Capitol Reef National Park is a national park of the United States in south-central Utah. The park is approximately 60 miles (100 km) long on its north–south axis and just 6 miles (10 km) wide on its east-west axis, on average. The park was established in 1971 to preserve 241,904 acres (377.98 sq mi; 97,895.08 ha; 978.95 km2) of desert landscape and is open all year, with May through September receiving the most visitors.

Partially in Wayne County, Utah, the area was originally named "Wayne Wonderland" in the 1920s by local boosters Ephraim P. Pectol and Joseph S. Hickman. Capitol Reef National Park was designated a national monument on August 2, 1937, by President Franklin D. Roosevelt to protect the area's colorful canyons, ridges, buttes, and monoliths; however, it was not until 1950 that the area officially opened to the public. Road access was improved in 1962 with the construction of State Route 24 through the Fremont River Canyon.

The majority of the nearly 100-mile-long (160-kilometer) up-thrust formation called the Waterpocket Fold—a rocky spine extending from Thousand Lake Mountain to Lake Powell—is preserved within the park.
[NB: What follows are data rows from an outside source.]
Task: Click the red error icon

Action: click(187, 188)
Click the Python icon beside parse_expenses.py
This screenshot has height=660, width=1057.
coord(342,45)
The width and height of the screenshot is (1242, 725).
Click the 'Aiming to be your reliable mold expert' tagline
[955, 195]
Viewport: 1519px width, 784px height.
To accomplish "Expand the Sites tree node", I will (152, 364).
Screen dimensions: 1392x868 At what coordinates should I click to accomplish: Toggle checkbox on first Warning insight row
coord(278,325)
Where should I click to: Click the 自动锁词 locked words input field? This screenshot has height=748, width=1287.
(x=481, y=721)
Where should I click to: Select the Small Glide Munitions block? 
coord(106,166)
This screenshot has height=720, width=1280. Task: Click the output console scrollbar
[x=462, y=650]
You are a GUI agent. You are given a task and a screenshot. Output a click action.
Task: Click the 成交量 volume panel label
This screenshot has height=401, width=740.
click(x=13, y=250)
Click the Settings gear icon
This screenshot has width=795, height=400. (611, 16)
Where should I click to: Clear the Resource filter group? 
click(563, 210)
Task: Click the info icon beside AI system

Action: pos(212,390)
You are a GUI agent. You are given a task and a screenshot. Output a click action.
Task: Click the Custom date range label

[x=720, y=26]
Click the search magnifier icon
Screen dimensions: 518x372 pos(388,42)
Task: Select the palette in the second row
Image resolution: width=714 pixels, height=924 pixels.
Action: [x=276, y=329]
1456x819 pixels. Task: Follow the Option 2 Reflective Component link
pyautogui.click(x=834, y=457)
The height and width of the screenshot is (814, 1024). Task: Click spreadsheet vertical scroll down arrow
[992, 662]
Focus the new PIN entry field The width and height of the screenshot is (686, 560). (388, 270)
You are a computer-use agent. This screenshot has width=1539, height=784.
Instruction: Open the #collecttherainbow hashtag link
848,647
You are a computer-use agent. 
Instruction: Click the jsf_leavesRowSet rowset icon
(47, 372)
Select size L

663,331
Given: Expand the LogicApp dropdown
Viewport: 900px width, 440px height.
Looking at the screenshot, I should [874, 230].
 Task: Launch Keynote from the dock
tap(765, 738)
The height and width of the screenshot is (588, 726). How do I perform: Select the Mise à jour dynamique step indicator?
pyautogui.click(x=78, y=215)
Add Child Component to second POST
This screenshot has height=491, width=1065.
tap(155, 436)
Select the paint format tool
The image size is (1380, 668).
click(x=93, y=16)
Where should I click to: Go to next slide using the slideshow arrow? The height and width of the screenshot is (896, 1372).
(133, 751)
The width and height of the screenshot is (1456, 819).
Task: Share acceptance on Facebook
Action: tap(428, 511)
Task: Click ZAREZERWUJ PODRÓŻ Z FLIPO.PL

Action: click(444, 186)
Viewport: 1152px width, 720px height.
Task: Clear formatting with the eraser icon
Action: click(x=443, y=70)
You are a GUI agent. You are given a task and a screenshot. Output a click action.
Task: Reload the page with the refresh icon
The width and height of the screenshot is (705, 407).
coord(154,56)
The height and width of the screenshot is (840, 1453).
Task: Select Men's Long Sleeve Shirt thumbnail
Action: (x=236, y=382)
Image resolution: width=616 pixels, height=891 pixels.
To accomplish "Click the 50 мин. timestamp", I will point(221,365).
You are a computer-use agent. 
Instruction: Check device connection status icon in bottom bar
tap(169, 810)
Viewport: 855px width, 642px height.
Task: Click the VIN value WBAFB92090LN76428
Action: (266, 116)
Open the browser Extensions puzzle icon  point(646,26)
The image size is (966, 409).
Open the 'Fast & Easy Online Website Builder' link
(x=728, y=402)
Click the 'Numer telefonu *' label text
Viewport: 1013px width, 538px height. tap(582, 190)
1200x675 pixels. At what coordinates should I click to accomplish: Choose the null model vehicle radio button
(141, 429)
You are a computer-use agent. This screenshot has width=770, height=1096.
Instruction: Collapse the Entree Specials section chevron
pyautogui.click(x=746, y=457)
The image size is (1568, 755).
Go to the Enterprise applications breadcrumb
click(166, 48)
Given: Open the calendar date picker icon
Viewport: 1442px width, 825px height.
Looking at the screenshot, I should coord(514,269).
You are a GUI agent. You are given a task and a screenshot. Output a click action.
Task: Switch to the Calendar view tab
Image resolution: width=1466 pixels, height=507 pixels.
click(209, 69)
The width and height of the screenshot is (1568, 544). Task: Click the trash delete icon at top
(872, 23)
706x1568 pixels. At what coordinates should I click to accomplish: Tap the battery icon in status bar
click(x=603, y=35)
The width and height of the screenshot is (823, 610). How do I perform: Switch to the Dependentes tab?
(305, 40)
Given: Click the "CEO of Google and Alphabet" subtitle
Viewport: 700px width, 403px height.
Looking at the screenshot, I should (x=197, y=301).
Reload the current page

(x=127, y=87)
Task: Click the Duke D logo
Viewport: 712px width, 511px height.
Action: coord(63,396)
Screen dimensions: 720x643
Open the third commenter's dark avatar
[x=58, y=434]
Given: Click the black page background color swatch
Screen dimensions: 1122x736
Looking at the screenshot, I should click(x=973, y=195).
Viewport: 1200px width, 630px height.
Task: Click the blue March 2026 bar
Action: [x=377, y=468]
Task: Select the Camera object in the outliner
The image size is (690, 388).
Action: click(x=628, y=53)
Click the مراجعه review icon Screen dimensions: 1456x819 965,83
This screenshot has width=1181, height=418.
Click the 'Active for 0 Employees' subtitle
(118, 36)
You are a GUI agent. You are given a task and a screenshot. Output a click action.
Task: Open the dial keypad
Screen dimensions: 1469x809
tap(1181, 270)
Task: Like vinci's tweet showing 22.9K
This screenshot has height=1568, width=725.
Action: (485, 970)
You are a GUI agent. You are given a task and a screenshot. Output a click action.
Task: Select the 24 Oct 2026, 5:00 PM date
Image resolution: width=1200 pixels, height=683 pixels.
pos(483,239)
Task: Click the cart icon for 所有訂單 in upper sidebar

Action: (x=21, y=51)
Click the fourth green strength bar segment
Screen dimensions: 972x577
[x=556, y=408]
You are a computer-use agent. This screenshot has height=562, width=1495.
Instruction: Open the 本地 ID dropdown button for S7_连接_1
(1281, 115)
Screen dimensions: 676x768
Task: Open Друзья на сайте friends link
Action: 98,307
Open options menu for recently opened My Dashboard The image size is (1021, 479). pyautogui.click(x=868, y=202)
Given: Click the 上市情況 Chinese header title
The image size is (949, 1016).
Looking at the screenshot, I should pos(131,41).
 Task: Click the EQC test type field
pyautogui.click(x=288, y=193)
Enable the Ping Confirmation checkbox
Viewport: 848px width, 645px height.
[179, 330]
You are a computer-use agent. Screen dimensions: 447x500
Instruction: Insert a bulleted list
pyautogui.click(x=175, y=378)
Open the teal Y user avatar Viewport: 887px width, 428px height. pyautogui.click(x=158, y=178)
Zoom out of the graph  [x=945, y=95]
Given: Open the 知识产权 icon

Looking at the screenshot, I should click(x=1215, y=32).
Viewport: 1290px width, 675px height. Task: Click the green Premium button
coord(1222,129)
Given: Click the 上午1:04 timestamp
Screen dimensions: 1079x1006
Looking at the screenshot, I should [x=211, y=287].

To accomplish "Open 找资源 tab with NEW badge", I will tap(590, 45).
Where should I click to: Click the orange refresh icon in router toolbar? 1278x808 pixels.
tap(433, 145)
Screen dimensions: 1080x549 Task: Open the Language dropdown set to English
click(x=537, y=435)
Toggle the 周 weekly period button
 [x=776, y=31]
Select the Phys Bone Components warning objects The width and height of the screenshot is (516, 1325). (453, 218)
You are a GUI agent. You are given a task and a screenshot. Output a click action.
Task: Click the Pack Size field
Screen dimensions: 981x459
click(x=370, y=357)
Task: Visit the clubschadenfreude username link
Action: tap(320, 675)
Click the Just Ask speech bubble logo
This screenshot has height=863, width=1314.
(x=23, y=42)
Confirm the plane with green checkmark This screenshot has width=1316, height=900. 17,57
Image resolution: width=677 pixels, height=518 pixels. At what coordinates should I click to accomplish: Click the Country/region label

Capitol Reef is an especially rugged and spectacular segment of the Waterpocket Fold by the Fremont River. The park was named for its whitish Navajo Sandstone cliffs with dome formations—similar to the white domes often placed on capitol buildings—that run from the Fremont River to Pleasant Creek on the Waterpocket Fold. Locally, reef refers to any rocky barrier to land travel, just as ocean reefs are barriers to sea travel.

Capitol Reef encompasses the Waterpocket Fold, a warp in the Earth's crust that is 65 million years old. It is the largest exposed monocline in North America. In this fold, newer and older layers of earth folded over each other in an S-shape. This warp, probably caused by the same colliding continental plates that created the Rocky Mountains, has weathered and eroded over millennia to expose layers of rock and fossils. The park is filled with brilliantly colored sandstone cliffs, gleaming white domes, and contrasting layers of stone and earth.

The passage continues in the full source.